● Exercise goal:
Where the records below have a line with "This", that line is to be copied.
:::
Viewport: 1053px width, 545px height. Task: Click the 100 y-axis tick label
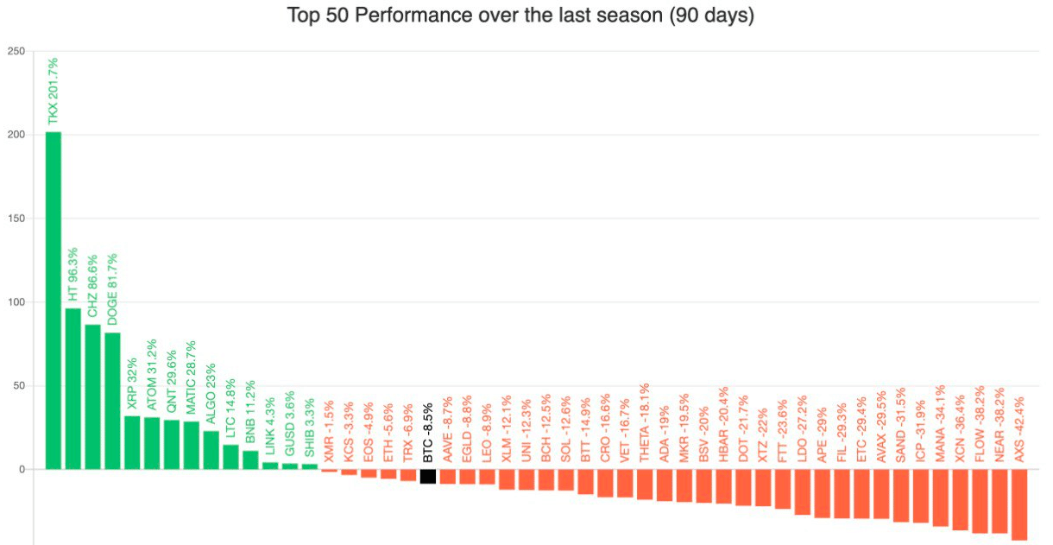(16, 302)
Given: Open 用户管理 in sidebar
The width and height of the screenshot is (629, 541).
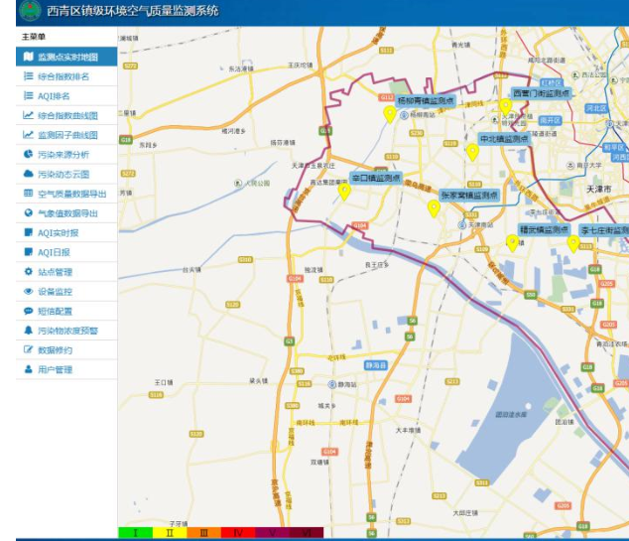Looking at the screenshot, I should click(55, 370).
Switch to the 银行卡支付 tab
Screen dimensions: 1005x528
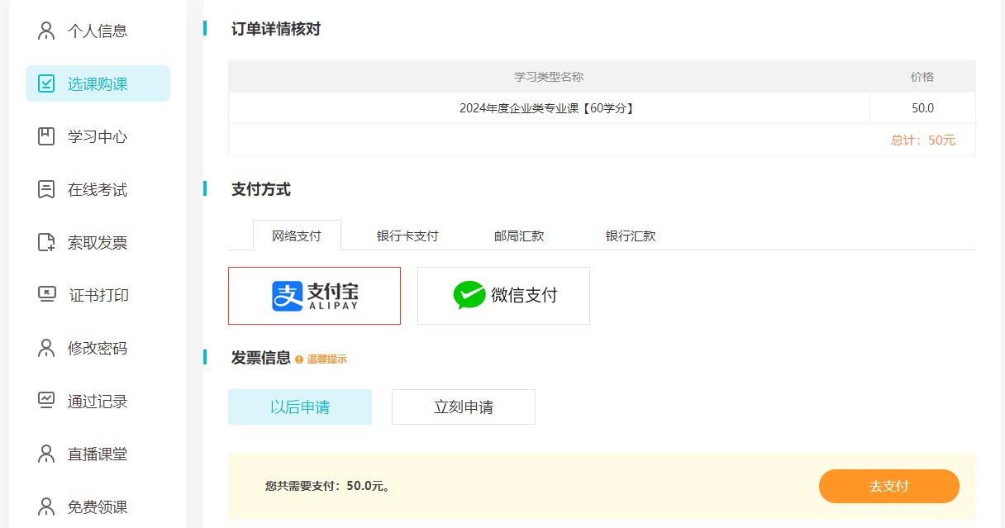[x=407, y=236]
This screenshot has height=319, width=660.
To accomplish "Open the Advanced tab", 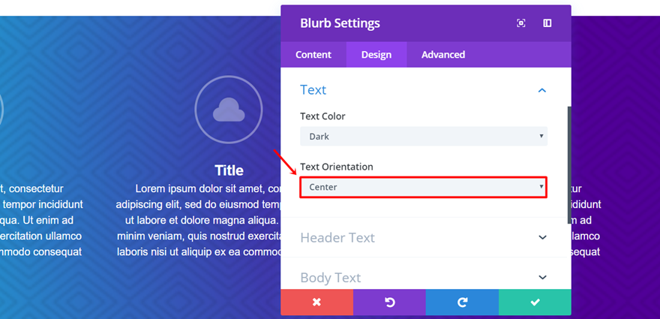I will (x=443, y=55).
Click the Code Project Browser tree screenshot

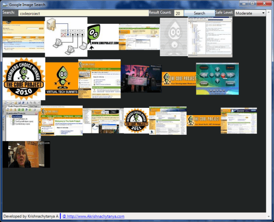[x=21, y=120]
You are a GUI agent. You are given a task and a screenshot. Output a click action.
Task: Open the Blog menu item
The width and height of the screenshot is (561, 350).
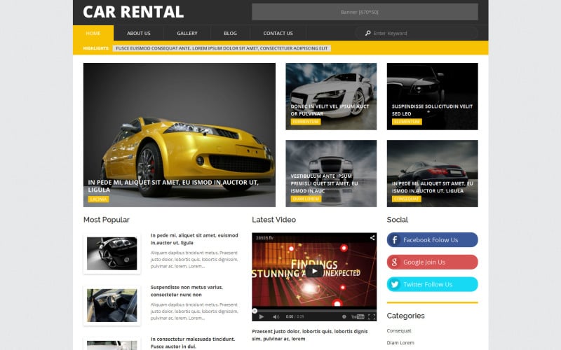click(x=231, y=33)
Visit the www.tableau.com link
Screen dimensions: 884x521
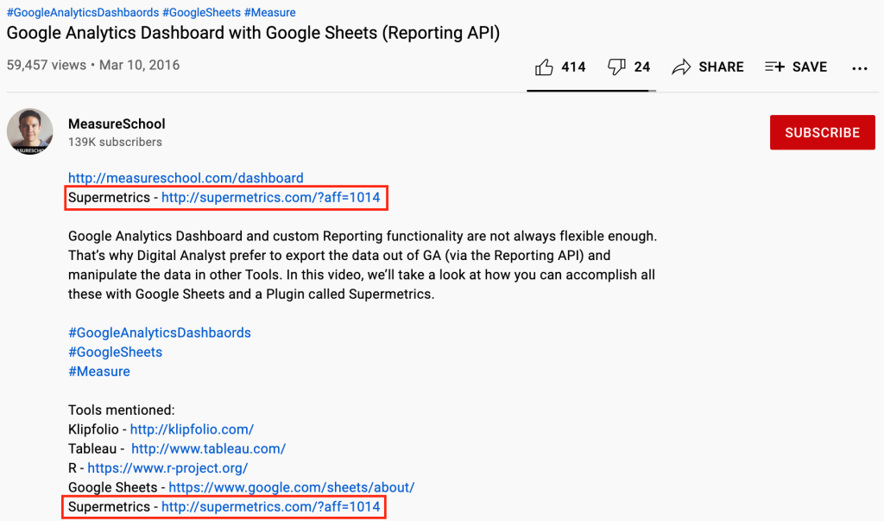[209, 448]
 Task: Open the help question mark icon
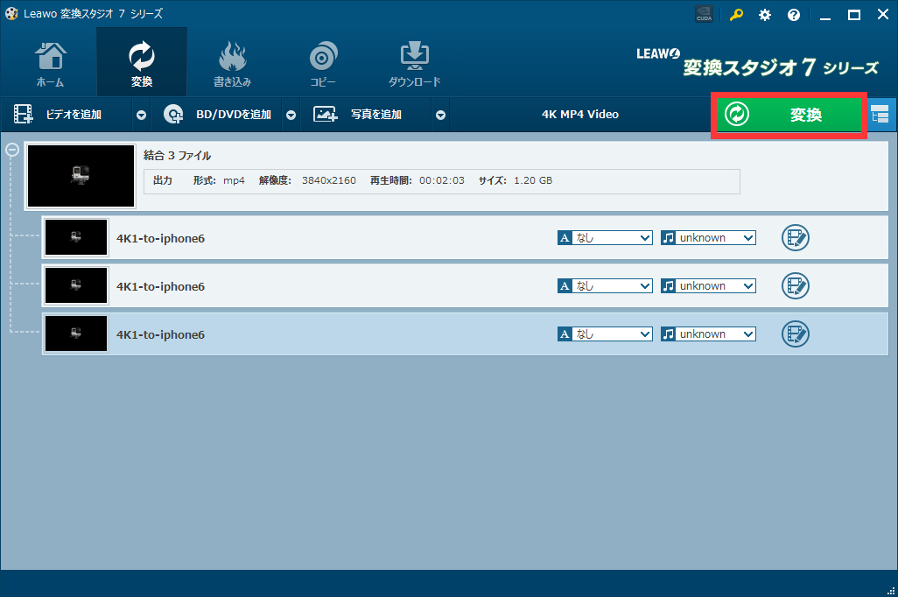coord(794,15)
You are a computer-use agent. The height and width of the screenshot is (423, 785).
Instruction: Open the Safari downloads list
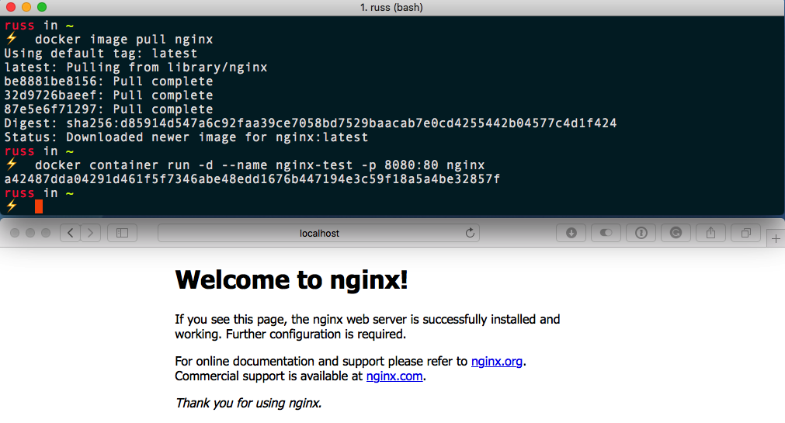(x=571, y=233)
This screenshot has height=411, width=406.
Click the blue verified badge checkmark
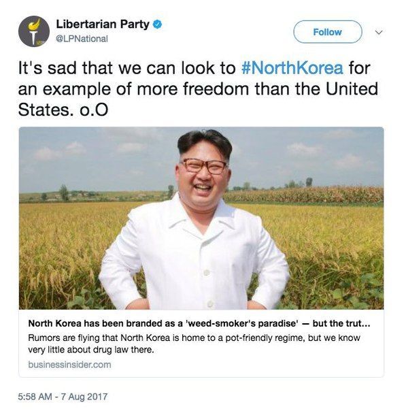coord(157,24)
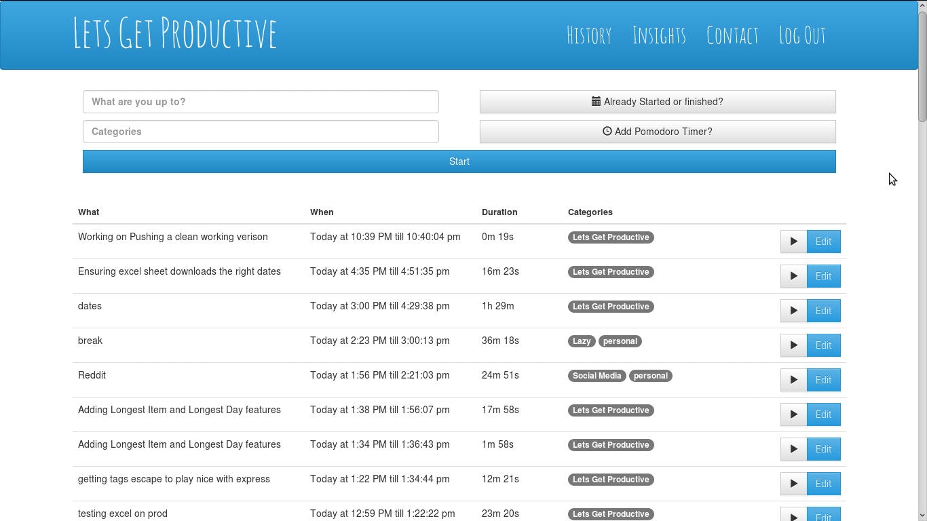Open the History page
The image size is (927, 521).
point(588,35)
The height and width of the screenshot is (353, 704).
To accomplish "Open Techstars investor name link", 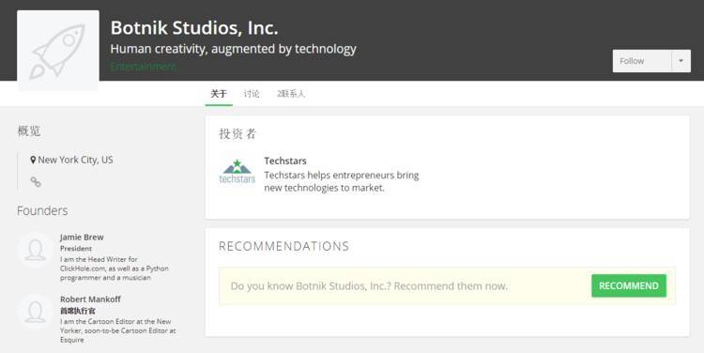I will point(285,161).
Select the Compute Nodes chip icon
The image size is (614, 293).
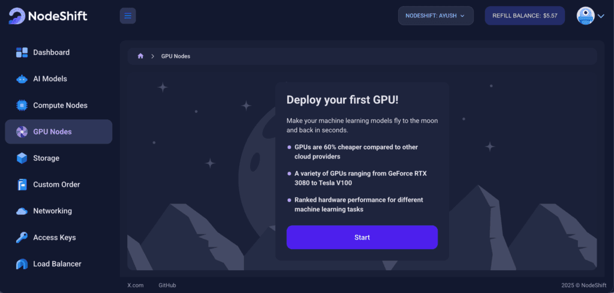[22, 105]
:::
● Written solution:
This screenshot has height=319, width=660.
This screenshot has height=411, width=406.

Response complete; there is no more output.